SOP lists aren't faster than built-in lists
With #5711 we get built-in types that are either on par with SOPs or are even faster. Filtering out irrelevant info for the latter set of benchmarks we get (where Scott is a misnomer, it should be Sop):
sum/compiled-from-Haskell/sum-right-builtin/10000 12.02 ms
sum/compiled-from-Haskell/sum-right-Scott/10000 14.19 ms
sum/compiled-from-Haskell/sum-left-builtin/10000 12.17 ms
sum/compiled-from-Haskell/sum-left-Scott/10000 13.52 ms
sum/hand-written-PLC/sum-right-builtin/10000 7.865 ms
sum/hand-written-PLC/sum-right-Scott/10000 8.258 ms
sum/hand-written-PLC/sum-left-builtin/10000 6.556 ms
sum/hand-written-PLC/sum-left-Scott/10000 7.142 ms
SOP lists are consistently slower than built-in lists and the implementation of SOP-handling functions
{-# INLINABLE foldLeftScott #-}
foldLeftScott :: (b -> a -> b) -> b -> [a] -> b
foldLeftScott _ z [] = z
foldLeftScott f z (x:xs) = foldLeftScott f (f z x) xs
{-# INLINABLE sumLeftScott #-}
sumLeftScott :: [Integer] -> Integer
sumLeftScott l = foldLeftScott (+) 0 l
{-# INLINABLE foldRightScott #-}
foldRightScott :: (a -> b -> b) -> b -> [a] -> b
foldRightScott _ z [] = z
foldRightScott f z (x:xs) = f x $! (foldRightScott f z xs)
{-# INLINABLE sumRightScott #-}
sumRightScott :: [Integer] -> Integer
sumRightScott l = foldRightScott (+) 0 l
does not appear any worse than the implementation of the built-in-list-handling functions:
{-# INLINABLE foldLeftBuiltin #-}
foldLeftBuiltin :: (b -> a -> b) -> b -> BI.BuiltinList a -> b
foldLeftBuiltin f z l = B.matchList l z (\x xs -> (foldLeftBuiltin f (f z x) xs))
{-# INLINABLE sumLeftBuiltin #-}
sumLeftBuiltin :: BI.BuiltinList Integer -> Integer
sumLeftBuiltin l = foldLeftBuiltin B.addInteger 0 l
{-# INLINABLE foldRightBuiltin #-}
foldRightBuiltin :: (a -> b -> b) -> b -> BI.BuiltinList a -> b
foldRightBuiltin f z l = B.matchList l z (\x xs -> f x $! (foldRightBuiltin f z xs))
{-# INLINABLE sumRightBuiltin #-}
sumRightBuiltin :: BI.BuiltinList Integer -> Integer
sumRightBuiltin l = foldRightBuiltin B.addInteger 0 l
This is ridiculous. Even accounting for noise in benchmarks and the recent work on speeding up FrameCases (#5818, #5813, #5816) SOPs still don't appear measurably faster than builtins (assuming faster pattern matching for builtins lands). How come? Is it all the lambda wrangling that makes them slow or is there something else?

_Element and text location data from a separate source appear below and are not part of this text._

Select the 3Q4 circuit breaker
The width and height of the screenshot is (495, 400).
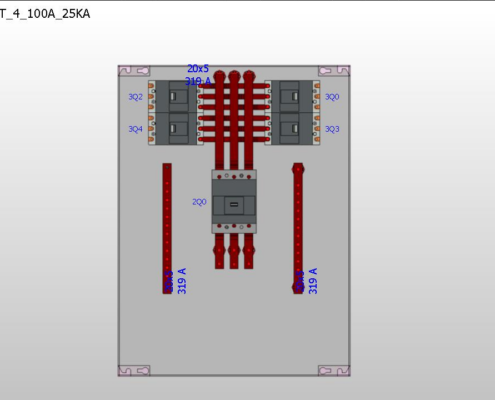click(x=175, y=129)
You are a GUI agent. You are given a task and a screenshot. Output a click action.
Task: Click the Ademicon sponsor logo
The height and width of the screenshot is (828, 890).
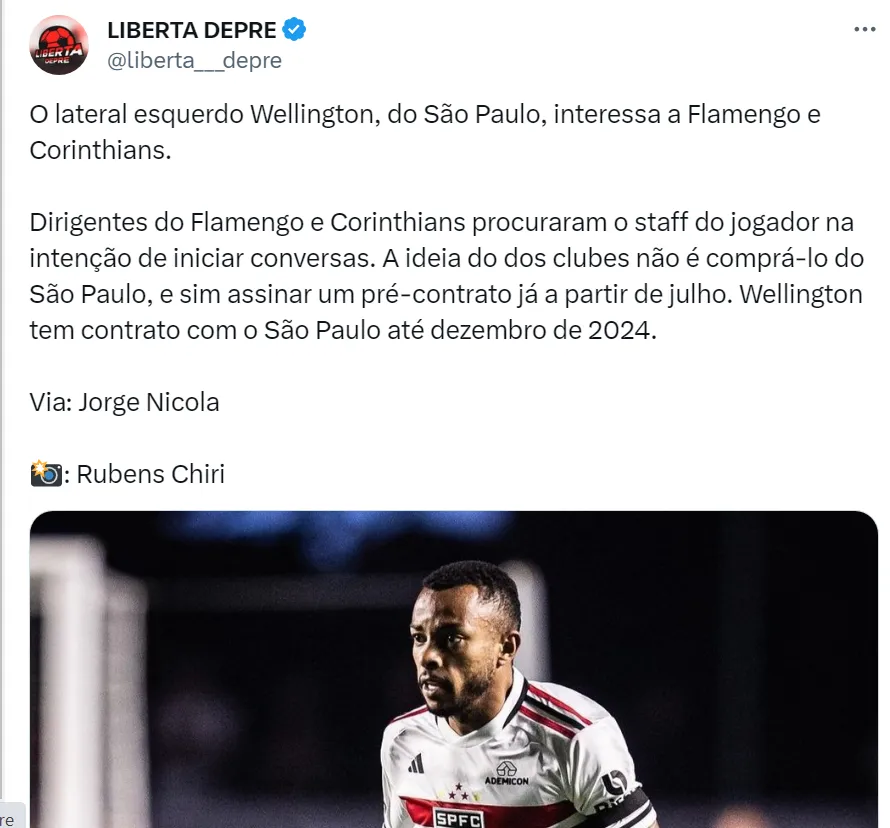506,774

Or maybe we should shrug it off, since it's just lists and Data-encoded data types are about 2.5-3x slower than SOPs? Still, I'd expect SOP lists to be faster than built-in lists.
I agree this is surprising. Let's check history.
- Here's the switch to SOPs: https://github.com/IntersectMBO/plutus/pull/5255/files#diff-50270fcb37c26bd85f312f874c2f8cf09acf92278b05ea02f467641953e9915d
- Before: scott=15..., builtins=16...
- After: sops=13..., builtins=16...
- Today: sops=13..., butiltins=17...
So builtin lists were not bad before! And, for some reason the effect of the SOPs change was less dramatic on the list benchmark anyway :thinking: That actually makes me wonder... could the particular list fold benchmarks be fast enough that they're being dominated by the cost of the additions or the recursion? That would shrink the relative differences from the datatype wrangling.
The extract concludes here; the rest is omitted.